10. The electronic device according to claim 9, wherein the obtain an optimum alignment result between the sequence of characters and the standard recognition result sequence according to the calculated shortest edition distance comprises:
for each grid element in the two-dimension grid, perform the operations of:
determining such one of the respective error types corresponding to the grid element that has the smallest number of instances; determining the number of instances of the determined error type as the smallest number of error instances corresponding to the grid element; and obtaining the backtracking pointer corresponding to the determined error type;
determining a set of alignment, relationships between the respective recognition elements corresponding to the sequence of characters, and the respective standard elements corresponding to the standard recognition result according to the pointing direction of the backtracking pointer obtained in each grid element starting from the grid element corresponding to the shortest edition distance in the two-dimension grid; and
determining the determined set of alignment relationships between the respective recognition elements corresponding to the sequence of characters, and the respective standard elements corresponding to the standard recognition result as the optimum alignment result between the sequence of characters and the standard recognition result sequence.

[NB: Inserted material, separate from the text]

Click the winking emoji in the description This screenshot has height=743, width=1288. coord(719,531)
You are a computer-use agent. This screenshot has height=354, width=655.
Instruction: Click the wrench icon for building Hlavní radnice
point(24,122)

11. The electronic device according to claim 10, wherein the determine a recognition, rate of the sequence of characters with respect to the standard recognition result sequence according to the optimum alignment result between the sequence of characters and the standard recognition result sequence comprises:
obtain an error type corresponding to each alignment relationship in the set of alignment relationships, and the number of instances of the error type; and
determine the recognition rate of the sequence of characters with respect to the standard recognition result sequence according to the number of instances of the error type corresponding to each alignment relationship in the set of alignment relationships.

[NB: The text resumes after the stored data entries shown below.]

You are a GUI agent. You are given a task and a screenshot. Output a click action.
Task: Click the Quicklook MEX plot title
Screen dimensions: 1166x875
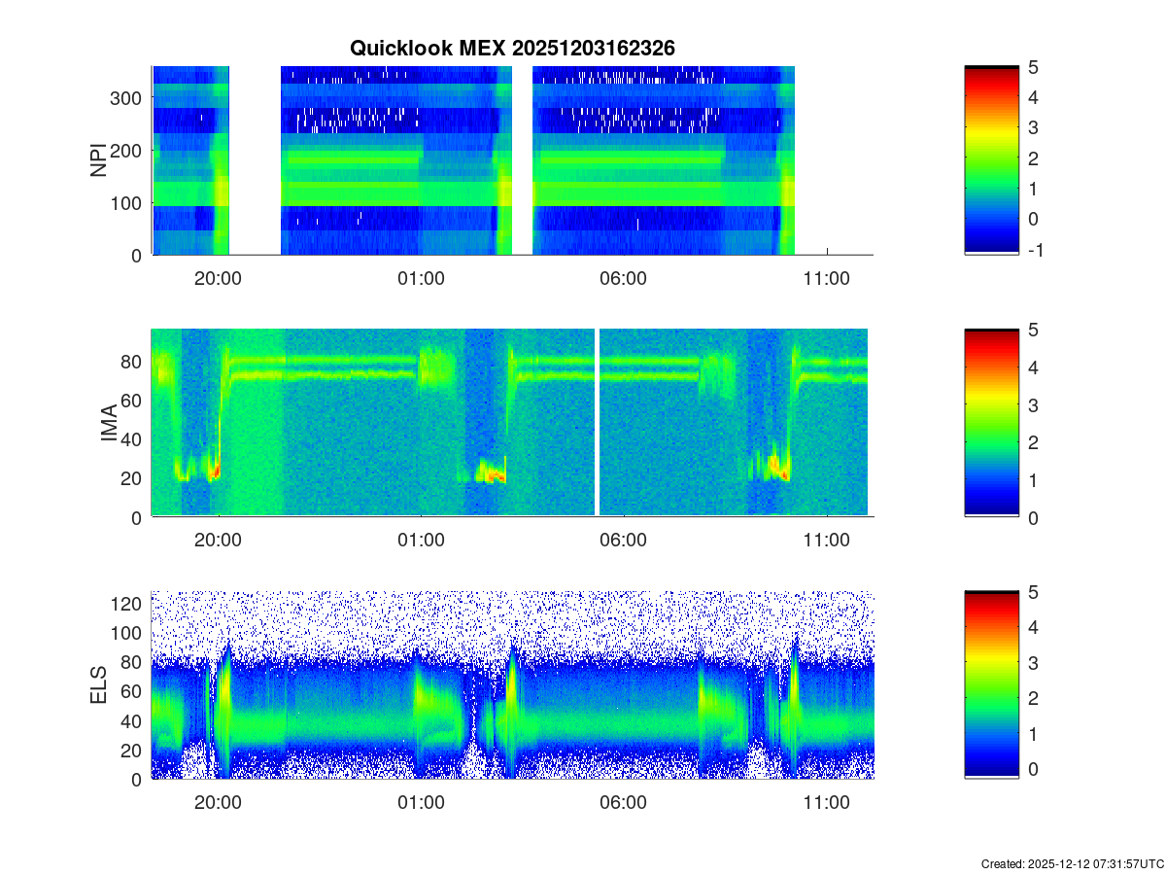point(512,48)
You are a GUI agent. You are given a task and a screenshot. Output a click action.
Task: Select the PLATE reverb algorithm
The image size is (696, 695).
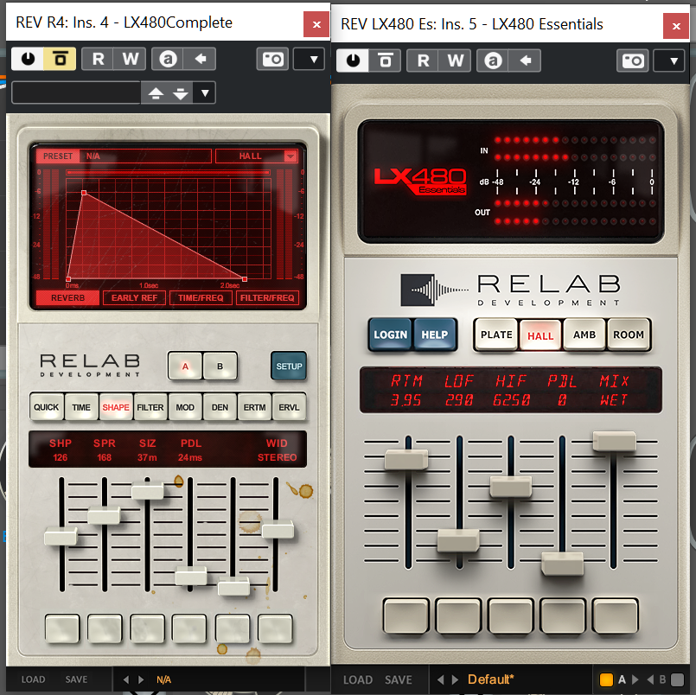pyautogui.click(x=496, y=335)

12. The electronic device according to claim 11, wherein the determine the recognition rate of the sequence of characters with respect to the standard recognition result sequence according to the number of instances of the error type corresponding to each alignment relationship in the set of alignment relationships comprises:
select a correspondence relationship of Chinese characters in the set of alignment relationships, wherein the correspondence relationship of Chinese characters comprises standard elements of Chinese characters; and calculate a rate of the number of correspondence relationships of all the recognition errors in the selected correspondence relationship to the total number of standard elements of Chinese characters as the recognition error rate of Chinese characters of the sequence of characters with respect to the standard recognition result sequence; and
select a correspondence relationship of phonetic characters in the set of alignment relationships, wherein the correspondence relationship of phonetic characters comprises standard elements of phonetic characters; and calculate a rate of the number of error types of correspondence relationships of all the recognition, errors in the selected correspondence relationship to the total number of standard elements of phonetic characters as the recognition error rate of phonetic characters of the sequence of characters with respect to the standard recognition result sequence.

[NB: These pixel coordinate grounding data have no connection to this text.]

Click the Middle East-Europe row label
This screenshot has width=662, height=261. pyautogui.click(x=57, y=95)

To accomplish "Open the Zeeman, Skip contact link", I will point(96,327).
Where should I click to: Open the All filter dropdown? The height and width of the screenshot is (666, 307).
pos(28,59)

13. A non-transitory computer-readable storage medium storing executable instructions that, when executed by an electronic device, cause the electronic device to:
obtain a string of characters obtained by recognizing voice, and a standard recognition result corresponding to the string of characters, wherein the standard recognition result comprises characters of phonetic character type, and characters of Chinese character type;
divide the string of characters according to a character type in the string of characters to generate a sequence of characters, wherein when the string of characters comprises phonetic character, a number of phonetic characters representing one complete meaning is divided into a recognition element;
calculate a shortest edition distance between the sequence of characters, and a standard recognition result sequence generated by dividing the standard recognition result;
obtain an optimum alignment result between the sequence of characters and the standard recognition result sequence according to the calculated shortest edition distance; and
determine a recognition rate of the sequence of characters with respect to the standard recognition result sequence according to the optimum alignment result between the sequence of characters and the standard recognition result sequence, wherein the recognition rate comprises a recognition error rate of phonetic characters, and a recognition error rate of Chinese characters.
14. The non-transitory computer-readable storage medium according to claim 13, wherein the divide the string of characters according to a. character type in the string of characters to generate a sequence of characters comprises:
for any one character In the string of characters, when the character type of the any one character is the Chinese character type, determine the any one character as a recognition element: and when the any one character is a phonetic character, if the any one character is not a first character In the string of characters, and the any one character is located between two Space symbols, or the any one character is the first character in the string of characters, and a next position, to the any one character is the Space symbol, determine the any one character as a recognition element, otherwise, locate the closest two Space symbols to the any one character respectively, and determine all the characters between the located two Space symbols as a recognition demerit;
sort the respective determined recognition elements according to the positions of the determined recognition elements in the string of characters; and
determine the sorted recognition elements as the sequence of characters.
15. The non-transitory computer-readable storage medium according to claim 14, wherein the calculate a shortest edition distance between the sequence of characters, and a standard recognition result sequence generated by dividing the standard recognition result comprises:
create a two-dimension grid, wherein a first dimension of the two-dimension grid represents the recognition elements in the sequence of characters, and a second dimension of the two-dimension grid represents the standard elements in the standard recognition result sequence;
count the number of instances of each error type corresponding to each grid element in the two-dimension grid respectively in the left to right direction and the top to bottom direction in the two-dimension grid, wherein the number of instances of the each error type is a sum of the number of instances of the error type in a preceding grid element corresponding to the error type, and the number of instances of the error type of the recognition element corresponding to the grid element with respect to the standard element, and the preceding grid element is a grid element, adjacent to a current grid element, to which a backtracking pointer corresponding to the error type points;
add counted number of instances of each error type corresponding to each grid element in the two-dimension grid to the corresponding grid element;
select a grid element in a last row and a last column in the two-dimension network, and determine such one of the respective error types corresponding to the selected grid element that has the smallest number of instances; and
determine the number of instances of the determined error type as the shortest edition distance between the sequence of characters and the standard recognition result sequence.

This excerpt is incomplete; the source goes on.